If the drifting is very small, it could just be small imperfections that are not really worth the time to get rid of. If you really want to drive straight, use encoders.
It would help is to know what the current gaps on each side were. Like 10% or 50%? On the lower end, effects like the one Richard mentioned are very possible. At the higher end, it could be one motor that’s burnt out* or simply bad. Do you have any other information you could share that could help us out in helping you?
*The burnt out one would be the one with higher current, but this is only likely if you’re using old motors
We have put the robot up off the ground on a cart and noticed that they still turn at riders to speeds so I don’t believe it is the weight. Thanks though!
The two motors on the right side are showing maximum spikes of about 72-75A. One of the two on the left is in the same range, but the one that concerns us is maxing out around 60-65A.
Just to be clear, they are not continuously drawing that much current, but the gap is roughly proportional (1 motor 10-20% below the other three) at lower current as well.
The side with the motor that draws less current is slower, and thus is the side that we drift towards, at a rate of about 6 inches per 10 feet.
Just to eliminate other options, could this be caused by the CIM being too loose, rather than too tight, in the gearbox?
Could there be something wrong with the motor controller or associated PDP port that would cause this?

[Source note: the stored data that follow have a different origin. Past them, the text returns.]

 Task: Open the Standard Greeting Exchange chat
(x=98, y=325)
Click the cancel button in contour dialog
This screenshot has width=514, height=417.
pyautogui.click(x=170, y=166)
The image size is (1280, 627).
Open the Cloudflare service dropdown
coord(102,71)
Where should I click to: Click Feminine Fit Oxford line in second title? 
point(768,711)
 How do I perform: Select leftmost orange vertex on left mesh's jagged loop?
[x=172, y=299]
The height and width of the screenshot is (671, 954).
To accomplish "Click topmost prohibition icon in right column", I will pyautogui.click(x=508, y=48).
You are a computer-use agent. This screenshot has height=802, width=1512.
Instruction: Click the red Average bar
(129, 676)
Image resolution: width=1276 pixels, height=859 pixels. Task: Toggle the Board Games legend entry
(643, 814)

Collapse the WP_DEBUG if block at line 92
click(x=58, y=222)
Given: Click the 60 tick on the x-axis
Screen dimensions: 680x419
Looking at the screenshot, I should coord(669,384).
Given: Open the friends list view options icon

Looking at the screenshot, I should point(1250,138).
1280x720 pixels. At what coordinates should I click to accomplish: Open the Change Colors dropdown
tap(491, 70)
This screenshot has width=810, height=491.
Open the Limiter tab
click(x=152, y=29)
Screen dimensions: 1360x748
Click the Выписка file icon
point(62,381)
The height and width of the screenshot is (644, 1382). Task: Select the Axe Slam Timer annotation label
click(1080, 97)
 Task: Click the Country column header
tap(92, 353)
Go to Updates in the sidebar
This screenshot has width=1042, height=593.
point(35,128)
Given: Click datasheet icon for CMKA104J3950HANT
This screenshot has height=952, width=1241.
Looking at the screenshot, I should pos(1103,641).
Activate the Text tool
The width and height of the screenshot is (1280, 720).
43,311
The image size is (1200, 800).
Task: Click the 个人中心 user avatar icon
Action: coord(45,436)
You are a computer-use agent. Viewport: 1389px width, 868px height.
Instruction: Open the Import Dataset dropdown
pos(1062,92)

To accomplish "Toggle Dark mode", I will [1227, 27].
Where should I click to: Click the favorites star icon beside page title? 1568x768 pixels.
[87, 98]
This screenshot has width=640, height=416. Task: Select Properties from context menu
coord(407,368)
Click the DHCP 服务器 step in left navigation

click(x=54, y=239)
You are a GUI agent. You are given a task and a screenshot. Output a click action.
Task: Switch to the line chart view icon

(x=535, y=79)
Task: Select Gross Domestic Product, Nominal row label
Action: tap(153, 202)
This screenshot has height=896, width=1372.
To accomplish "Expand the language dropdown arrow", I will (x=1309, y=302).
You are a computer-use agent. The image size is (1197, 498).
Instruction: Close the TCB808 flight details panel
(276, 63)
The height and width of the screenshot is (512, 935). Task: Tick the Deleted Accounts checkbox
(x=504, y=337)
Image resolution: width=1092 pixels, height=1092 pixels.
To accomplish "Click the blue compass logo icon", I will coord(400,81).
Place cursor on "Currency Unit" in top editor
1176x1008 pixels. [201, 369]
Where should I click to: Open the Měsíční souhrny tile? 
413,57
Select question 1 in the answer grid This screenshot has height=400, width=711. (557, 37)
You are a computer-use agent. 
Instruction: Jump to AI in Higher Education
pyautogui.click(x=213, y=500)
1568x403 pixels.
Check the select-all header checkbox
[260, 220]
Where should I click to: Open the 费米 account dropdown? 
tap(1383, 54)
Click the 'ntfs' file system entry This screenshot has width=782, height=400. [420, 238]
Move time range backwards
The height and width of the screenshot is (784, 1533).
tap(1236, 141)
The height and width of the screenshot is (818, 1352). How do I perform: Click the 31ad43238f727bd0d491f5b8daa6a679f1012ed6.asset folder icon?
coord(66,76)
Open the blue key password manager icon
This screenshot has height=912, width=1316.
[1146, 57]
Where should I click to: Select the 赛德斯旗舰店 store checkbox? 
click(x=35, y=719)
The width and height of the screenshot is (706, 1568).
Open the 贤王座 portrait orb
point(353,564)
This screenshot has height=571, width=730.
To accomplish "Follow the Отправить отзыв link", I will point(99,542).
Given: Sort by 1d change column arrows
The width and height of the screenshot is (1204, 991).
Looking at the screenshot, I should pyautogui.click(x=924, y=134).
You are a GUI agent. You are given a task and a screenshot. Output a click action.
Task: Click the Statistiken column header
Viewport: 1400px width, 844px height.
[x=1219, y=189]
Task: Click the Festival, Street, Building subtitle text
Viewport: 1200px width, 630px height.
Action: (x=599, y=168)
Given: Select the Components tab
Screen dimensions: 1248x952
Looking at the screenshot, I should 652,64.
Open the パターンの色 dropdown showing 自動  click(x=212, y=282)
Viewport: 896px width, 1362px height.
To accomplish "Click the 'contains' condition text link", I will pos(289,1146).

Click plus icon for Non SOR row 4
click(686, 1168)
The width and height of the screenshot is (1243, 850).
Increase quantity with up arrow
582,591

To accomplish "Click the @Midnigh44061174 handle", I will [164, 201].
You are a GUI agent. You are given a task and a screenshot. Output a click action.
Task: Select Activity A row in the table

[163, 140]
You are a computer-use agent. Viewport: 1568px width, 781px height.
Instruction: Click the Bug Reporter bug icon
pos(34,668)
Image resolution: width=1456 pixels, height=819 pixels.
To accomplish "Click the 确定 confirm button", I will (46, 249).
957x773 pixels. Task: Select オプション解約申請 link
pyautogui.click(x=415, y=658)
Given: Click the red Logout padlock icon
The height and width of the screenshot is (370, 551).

I trust the collective judgement of those who have said that it is a bad CIM, and in fact we had discussed it as a possibility earlier, but on the off chance that it isn’t the problem, I would like to know what other avenues we could pursue.
If a CIM were loose, the gear meshes would bind and show an increase in current. It’s easy enough to check though.
You can check to see if it’s a controller problem if you’re able to simply swap the controllers where they attach to the motors. In my experience it is more likely to be the motor than the motor controller, but that also supposes you’ve gone through the calibration routines of the controllers.
I was referring to the issue that Richard Wallace addressed in post 5 in this thread, if the mounting holes are too far away instead of too close. Not likely at all I don’t think, but if it could be the problem it’s worth knowing about.
we attempted to calibrate them, but only one of the four was successful. dooodsdare can probably tell you if it was the one corresponding to this motor or not, I don’t do electrical/programming for us.
We found a problem in the code with the calibration. Had it set up to calibrate Victors not Talons. Would this cause a problem with the amps in the pictures shown above?